Key rules for agent-generated tests:

  1. Use Lockstep.* wrappers for every send, spawn, GenServer.call, ETS op, atomics op. Bare OTP calls won't be intercepted.
  2. Use Lockstep.send/2 in the test body (not send/2).
  3. Use Lockstep.recv_first/1 (not receive).
  4. The test function's body raises on invariant violation — that's how Lockstep detects the bug.

Strategy selection heuristic

Bug shapeStrategy
Tight read-modify-write on atomics/ETS:pos
Multi-process message-ordering races:pct (default)
Spin-loop / liveness scenarios:fair_pct
Unknown shape, exploring:random

For deep races (>5 sync points between cause and effect), bump iterations to 10_000+ and try multiple strategies.

Parsing Lockstep output

A Lockstep failure exits with code 1 and prints an exception block that's parseable. Key fields:

** (Lockstep.BugFound)
Lockstep found a concurrency bug on iteration <ITER>.
  seed:        <TOP_SEED>
  iter seed:   <ITER_SEED>
  strategy:    :<STRATEGY>
  trace path:  traces/<NAME>.lockstep

Reason:
  <REASON>

Schedule:
  step 1  <EVENT>
  ...
  step N  <EVENT>  <-- FAILED HERE

Regex for parsing (Python-flavoured):

import re
m = re.search(r"iteration (\d+).*seed:\s+(\d+).*strategy:\s+:(\w+).*trace path:\s+(\S+)",
              output, re.DOTALL)
if m:
    iteration, seed, strategy, trace_path = m.groups()

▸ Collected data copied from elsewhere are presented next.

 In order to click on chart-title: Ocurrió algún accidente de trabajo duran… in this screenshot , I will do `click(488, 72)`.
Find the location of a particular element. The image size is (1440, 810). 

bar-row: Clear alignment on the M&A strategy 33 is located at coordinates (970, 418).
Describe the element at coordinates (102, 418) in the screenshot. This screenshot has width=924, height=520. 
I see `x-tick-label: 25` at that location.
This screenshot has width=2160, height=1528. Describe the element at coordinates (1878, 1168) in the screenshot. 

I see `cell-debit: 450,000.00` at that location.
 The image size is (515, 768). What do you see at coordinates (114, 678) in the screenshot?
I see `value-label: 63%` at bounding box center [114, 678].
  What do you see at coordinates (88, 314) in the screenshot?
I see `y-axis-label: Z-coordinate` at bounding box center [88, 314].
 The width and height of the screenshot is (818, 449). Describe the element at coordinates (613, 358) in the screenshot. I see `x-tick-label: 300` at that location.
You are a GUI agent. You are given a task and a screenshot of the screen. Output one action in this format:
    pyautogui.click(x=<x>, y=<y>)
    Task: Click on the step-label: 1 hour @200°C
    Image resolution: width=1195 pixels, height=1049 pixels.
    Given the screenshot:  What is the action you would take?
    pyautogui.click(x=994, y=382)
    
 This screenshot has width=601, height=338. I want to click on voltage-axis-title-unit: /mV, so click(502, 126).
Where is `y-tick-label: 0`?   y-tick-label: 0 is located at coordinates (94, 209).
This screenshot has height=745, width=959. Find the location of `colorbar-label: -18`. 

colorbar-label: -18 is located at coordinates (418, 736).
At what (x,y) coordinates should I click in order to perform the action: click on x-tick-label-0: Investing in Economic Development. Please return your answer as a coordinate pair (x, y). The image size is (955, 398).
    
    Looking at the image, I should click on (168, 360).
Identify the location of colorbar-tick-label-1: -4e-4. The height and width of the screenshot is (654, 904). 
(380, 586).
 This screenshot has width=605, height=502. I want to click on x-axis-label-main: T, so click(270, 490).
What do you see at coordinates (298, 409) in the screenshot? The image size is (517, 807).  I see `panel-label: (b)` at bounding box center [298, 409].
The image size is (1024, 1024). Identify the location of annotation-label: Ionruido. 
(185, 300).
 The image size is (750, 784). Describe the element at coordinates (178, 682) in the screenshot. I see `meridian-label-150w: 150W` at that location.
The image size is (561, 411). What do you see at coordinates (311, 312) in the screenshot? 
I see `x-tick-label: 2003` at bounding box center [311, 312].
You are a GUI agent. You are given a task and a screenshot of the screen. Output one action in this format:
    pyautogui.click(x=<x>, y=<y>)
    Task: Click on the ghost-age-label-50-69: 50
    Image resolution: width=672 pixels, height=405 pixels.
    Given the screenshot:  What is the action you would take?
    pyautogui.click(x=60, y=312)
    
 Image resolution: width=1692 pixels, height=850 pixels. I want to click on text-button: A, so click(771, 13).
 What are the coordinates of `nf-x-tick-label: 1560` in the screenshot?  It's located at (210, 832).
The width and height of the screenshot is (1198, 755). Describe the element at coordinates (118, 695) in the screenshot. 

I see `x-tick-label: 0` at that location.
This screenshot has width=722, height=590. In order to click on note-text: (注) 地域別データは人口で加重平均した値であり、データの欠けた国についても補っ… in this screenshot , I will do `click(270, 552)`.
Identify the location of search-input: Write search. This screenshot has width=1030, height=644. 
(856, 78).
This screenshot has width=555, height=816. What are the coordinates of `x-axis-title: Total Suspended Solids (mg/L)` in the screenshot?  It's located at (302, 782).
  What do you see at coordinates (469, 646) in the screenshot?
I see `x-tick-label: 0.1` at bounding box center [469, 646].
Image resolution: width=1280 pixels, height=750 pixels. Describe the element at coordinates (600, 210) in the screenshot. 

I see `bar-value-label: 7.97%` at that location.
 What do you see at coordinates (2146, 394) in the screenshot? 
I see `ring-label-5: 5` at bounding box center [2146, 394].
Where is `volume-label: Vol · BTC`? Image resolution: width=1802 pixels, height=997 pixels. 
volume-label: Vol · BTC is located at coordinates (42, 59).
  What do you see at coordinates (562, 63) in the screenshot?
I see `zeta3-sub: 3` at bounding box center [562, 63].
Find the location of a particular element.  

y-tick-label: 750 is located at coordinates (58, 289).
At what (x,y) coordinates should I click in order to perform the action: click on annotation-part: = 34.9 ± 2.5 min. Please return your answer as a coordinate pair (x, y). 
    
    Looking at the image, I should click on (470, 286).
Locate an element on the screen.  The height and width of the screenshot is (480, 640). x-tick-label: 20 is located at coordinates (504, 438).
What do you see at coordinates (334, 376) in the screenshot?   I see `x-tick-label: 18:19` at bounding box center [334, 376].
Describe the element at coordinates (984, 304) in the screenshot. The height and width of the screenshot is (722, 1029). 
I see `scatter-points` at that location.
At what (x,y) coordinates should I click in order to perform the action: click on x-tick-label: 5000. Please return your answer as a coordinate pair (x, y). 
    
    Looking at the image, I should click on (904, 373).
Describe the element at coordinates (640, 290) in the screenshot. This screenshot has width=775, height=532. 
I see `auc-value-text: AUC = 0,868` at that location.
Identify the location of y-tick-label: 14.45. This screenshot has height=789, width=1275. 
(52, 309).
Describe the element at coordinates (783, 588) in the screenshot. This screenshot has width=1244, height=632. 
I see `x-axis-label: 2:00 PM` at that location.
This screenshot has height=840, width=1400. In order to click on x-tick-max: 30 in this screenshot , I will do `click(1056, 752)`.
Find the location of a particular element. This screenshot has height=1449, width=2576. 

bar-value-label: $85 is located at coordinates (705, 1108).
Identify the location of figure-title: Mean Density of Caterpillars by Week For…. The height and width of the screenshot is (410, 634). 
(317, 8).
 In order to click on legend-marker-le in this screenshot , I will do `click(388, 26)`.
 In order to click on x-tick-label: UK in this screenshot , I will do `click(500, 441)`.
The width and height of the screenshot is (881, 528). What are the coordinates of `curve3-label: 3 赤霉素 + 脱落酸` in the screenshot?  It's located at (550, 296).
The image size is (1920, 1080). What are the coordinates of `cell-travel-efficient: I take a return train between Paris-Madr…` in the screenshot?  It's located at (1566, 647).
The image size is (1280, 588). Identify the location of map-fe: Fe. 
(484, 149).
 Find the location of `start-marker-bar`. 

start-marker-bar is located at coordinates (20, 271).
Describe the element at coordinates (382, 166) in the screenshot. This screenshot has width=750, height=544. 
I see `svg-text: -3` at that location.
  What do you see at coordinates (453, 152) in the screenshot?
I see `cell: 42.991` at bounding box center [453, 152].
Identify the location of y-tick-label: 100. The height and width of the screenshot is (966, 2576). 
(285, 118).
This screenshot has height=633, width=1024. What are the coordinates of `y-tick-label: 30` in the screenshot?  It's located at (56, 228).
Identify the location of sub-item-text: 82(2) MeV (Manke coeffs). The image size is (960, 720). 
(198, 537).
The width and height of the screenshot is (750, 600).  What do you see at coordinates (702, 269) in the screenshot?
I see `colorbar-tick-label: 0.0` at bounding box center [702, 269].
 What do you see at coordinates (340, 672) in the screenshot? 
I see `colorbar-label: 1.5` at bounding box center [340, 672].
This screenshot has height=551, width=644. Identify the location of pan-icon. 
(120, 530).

Common pitfalls when agents generate tests

  1. Forgetting to use Lockstep wrappers. Agent writes GenServer.start_link(...) and the GenServer is unmanaged. Lockstep can't schedule it.
  2. Pre-constructed bugs. Agent writes a test that always raises (no scheduling needed). The "bug found at iteration 1" is not informative — restructure to be a real race.
  3. Drain too short. Many test bodies need drain(100)+ ticks to let timers fire and processes settle.
  4. Bad invariant. Agent's invariant should fail ONLY in the bug case, not during normal flow.

Ground truth: what to trust

  • Lockstep's deterministic finding (same seed → same iteration → same trace) means the bug is REAL given the test setup.
  • Lockstep's negative result (10000 iterations, no bug found) means the test setup didn't surface a bug under the strategies used. It does NOT mean the code is bug-free.
  • <-- FAILED HERE marker points to the exact event where the assertion fired.
  • Causal slice (default on) shows ~5-20% of trace events causally related to the failure.

Skill bundle

The Anthropic Skill format file is at skill/lockstep/SKILL.md. Agents using the Anthropic Agent SDK can load this via Skill.load("lockstep").

CI integration

Recommended pattern for CI:

# .github/workflows/concurrency-tests.yml
- run: mix test --include lockstep --seed 1 --max-failures 1

The --seed 1 ensures the same iteration counts hit the same schedule across runs. --max-failures 1 stops on the first failure to keep the trace artifact small.

Save traces/ as an artifact so failures are debuggable.

Filing a bug found by an agent

When an AI agent finds a bug in third-party code via Lockstep, the filable artifact is:

  1. Lockstep test file
  2. Trace file (traces/<bug>.lockstep)
  3. Output of mix lockstep.replay --trace <path> (the human-readable schedule)
  4. Suggested fix + the mix lockstep.replay --run command that verifies the fix

Reproducibility is the value-add — the bug isn't "we saw it once", it's "seed N + strategy X + iteration M reproduces every time."